WARRANT TO PURCHASE SHARES OF COMMON STOCK OF 3 PEA TECHNOLOGIES, INC.
Exhibit 4.2
THESE SECURITIES HAVE NOT BEEN REGISTERED UNDER THE SECURITIES ACT OF 1933, AS AMENDED (“ACT”). THEY MAY NOT BE SOLD, OFFERED FOR SALE, PLEDGED OR HYPOTHECATED IN THE ABSENCE OF A REGISTRATION STATEMENT IN EFFECT WITH RESPECT TO THE SECURITIES UNDER SUCH ACT OR AN OPINION OF COUNSEL SATISFACTORY TO THE COMPANY THAT SUCH REGISTRATION IS NOT REQUIRED OR UNLESS SOLD PURSUANT TO RULE 144 OF SUCH ACT.
THIS WARRANT AND THE SHARES PURCHASABLE HEREUNDER ARE SUBJECT TO RESTRICTIONS ON TRANSFER AS SET FORTH HEREIN.
WARRANT TO PURCHASE SHARES OF COMMON STOCK OF 3 PEA TECHNOLOGIES, INC.
Void after
(____________)
Shares of Common Stock
Warrant Number ( ) ( )
This certifies that __________, Tax ID Number _____________ (“Holder”), or assigns, for value received, is entitled to purchase from 3 Pea Technologies, Inc., a Nevada corporation (“Company”), subject to the terms set forth below, that certain number of fully-paid and non-assessable shares of the Company’s common stock (the “Warrant Shares”) of the Company’s Common Stock for cash at a price of One Dollar Fifty Cents ($1.50) (the “Exercise Price”) per share if exercised prior to the expiration date.
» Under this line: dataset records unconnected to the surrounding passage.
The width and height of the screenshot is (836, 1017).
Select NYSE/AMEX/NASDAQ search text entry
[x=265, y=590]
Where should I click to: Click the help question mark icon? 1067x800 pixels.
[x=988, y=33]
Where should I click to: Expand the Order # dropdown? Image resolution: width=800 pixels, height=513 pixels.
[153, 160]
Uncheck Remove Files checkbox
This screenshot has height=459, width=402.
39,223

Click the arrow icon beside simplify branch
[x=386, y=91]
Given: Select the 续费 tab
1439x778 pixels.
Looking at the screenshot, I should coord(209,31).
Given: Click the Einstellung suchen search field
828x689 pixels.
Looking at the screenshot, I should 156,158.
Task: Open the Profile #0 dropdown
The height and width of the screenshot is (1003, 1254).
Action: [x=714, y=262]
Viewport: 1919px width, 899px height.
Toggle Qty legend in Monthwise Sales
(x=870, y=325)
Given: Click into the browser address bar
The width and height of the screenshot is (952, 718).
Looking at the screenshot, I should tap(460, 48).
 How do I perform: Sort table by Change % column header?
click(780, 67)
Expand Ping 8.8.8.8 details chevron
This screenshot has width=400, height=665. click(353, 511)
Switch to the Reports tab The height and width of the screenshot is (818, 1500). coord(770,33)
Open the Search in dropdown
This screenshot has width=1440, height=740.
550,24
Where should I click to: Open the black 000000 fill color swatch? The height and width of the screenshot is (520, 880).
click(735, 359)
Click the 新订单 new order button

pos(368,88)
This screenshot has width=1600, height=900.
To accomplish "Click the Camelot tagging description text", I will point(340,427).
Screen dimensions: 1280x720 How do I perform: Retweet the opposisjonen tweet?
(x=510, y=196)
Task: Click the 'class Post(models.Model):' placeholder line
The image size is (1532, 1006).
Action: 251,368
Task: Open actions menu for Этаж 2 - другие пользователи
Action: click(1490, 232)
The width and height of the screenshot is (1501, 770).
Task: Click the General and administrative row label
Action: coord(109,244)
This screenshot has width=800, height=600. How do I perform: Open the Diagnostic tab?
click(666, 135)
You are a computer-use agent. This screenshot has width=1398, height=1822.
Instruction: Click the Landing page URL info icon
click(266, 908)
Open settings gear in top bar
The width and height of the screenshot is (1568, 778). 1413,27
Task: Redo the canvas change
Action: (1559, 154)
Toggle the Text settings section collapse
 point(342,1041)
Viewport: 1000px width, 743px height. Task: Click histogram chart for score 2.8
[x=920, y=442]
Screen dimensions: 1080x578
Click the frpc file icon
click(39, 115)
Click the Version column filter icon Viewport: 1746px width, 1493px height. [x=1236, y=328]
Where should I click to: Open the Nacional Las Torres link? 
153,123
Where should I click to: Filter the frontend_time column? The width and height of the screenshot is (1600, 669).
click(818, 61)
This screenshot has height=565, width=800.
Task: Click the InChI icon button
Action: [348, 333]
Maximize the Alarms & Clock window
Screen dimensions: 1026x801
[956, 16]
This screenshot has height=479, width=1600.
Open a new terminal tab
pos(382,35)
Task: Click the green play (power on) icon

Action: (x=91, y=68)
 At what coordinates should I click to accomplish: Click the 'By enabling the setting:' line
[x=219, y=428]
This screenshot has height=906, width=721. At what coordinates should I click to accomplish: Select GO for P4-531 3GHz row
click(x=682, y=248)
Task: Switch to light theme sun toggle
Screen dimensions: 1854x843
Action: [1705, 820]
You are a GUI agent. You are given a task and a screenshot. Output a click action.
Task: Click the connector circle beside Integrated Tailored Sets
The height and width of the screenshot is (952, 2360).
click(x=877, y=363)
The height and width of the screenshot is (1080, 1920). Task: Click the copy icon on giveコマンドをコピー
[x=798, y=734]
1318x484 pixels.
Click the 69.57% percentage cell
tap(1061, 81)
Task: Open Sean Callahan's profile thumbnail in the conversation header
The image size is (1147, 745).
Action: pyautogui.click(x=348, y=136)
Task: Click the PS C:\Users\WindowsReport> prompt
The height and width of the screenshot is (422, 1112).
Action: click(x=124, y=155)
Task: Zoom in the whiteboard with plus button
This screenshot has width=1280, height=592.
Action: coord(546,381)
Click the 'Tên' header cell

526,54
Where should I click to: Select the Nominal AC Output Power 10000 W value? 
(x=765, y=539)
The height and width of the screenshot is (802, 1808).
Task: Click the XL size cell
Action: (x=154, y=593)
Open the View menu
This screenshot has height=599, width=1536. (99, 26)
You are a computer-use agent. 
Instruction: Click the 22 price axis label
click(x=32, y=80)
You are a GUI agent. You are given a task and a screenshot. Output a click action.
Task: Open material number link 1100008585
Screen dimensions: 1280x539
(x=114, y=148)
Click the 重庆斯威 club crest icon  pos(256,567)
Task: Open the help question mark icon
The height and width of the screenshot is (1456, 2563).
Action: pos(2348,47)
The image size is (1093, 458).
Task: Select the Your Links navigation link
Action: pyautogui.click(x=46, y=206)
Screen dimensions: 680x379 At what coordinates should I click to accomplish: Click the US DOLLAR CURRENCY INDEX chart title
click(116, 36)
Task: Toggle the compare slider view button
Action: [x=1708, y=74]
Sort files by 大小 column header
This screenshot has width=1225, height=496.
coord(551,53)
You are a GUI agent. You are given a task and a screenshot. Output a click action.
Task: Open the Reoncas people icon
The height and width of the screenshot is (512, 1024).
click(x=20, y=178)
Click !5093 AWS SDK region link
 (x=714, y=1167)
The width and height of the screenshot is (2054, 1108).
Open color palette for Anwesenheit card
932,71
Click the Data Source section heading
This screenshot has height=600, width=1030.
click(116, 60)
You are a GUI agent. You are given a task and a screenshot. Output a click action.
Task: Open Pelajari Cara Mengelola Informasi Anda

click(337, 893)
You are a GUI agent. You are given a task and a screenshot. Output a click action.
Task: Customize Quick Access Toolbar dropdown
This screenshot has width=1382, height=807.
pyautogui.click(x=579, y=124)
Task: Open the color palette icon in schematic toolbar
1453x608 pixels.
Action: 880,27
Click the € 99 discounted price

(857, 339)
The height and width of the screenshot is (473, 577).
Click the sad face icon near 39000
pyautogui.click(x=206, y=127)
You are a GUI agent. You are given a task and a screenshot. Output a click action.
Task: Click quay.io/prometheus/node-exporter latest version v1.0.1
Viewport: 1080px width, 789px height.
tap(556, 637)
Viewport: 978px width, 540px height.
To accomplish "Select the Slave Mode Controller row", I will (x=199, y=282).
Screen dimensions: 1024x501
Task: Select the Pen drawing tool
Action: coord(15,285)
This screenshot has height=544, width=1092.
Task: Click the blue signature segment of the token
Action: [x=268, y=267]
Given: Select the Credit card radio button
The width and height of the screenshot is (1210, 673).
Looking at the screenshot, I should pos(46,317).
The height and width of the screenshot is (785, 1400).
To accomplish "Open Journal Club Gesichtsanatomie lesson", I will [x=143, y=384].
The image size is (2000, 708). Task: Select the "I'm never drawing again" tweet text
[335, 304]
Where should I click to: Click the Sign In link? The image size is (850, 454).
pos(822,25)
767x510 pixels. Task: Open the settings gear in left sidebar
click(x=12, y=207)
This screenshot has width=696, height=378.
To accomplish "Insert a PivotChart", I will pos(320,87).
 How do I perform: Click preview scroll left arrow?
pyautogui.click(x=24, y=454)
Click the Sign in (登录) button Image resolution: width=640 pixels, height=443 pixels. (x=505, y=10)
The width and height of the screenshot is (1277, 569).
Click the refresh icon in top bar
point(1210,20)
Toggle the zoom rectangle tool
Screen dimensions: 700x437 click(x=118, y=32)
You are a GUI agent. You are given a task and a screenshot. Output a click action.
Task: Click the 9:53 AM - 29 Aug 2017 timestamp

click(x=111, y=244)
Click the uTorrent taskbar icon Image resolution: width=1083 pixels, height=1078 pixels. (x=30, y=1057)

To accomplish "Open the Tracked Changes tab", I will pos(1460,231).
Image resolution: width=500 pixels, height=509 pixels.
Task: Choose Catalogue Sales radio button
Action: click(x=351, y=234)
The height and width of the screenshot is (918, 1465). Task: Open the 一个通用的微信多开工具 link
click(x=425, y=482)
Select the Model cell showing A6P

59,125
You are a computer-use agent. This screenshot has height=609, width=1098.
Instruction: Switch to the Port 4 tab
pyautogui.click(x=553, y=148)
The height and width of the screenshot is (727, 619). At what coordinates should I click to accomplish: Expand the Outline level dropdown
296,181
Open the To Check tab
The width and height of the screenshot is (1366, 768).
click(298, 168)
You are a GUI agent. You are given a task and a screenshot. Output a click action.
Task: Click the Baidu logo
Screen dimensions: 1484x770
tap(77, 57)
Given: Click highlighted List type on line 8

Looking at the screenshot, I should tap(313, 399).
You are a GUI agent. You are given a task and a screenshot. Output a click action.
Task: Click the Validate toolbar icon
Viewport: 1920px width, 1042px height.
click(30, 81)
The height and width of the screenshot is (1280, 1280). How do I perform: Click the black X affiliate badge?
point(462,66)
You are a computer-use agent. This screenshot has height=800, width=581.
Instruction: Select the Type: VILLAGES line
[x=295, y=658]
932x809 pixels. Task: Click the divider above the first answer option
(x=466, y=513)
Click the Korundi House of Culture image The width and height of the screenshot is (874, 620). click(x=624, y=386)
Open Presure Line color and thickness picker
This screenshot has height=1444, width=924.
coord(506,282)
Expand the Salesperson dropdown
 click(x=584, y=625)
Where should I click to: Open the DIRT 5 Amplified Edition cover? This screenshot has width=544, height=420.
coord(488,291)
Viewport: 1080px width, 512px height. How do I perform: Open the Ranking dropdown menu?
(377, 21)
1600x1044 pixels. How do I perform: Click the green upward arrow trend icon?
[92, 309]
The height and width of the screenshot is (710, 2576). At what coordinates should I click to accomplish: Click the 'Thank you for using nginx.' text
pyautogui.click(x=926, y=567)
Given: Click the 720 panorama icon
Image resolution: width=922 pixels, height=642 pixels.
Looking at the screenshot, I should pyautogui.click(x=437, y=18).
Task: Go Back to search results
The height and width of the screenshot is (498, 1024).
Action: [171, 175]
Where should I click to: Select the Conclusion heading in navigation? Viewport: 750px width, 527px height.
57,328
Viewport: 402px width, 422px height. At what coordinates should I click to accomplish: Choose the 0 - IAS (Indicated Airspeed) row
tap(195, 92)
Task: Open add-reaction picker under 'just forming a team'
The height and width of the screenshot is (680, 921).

The number of Warrant Shares exercisable under this Warrant is equal to (_____). The Warrant Shares shall be exercisable at any time or from time to time up to and including 5:00 p.m. (Pacific Time) on __________ such date being referred to herein as the “Expiration Date.” Holder may exercise the Warrant Shares upon surrender to the Company at its principal office (or at such other location as the Company may advise the Holder in writing) of this Warrant properly endorsed with the Form of Subscription attached hereto duly filled in and signed and upon payment in cash or by wire transfer of the aggregate Exercise Price for the number of shares for which this Warrant is being exercised determined in accordance with the provisions hereof. The number of Warrant Shares and the Exercise Price are subject to adjustment as provided in Section 3 of this Warrant.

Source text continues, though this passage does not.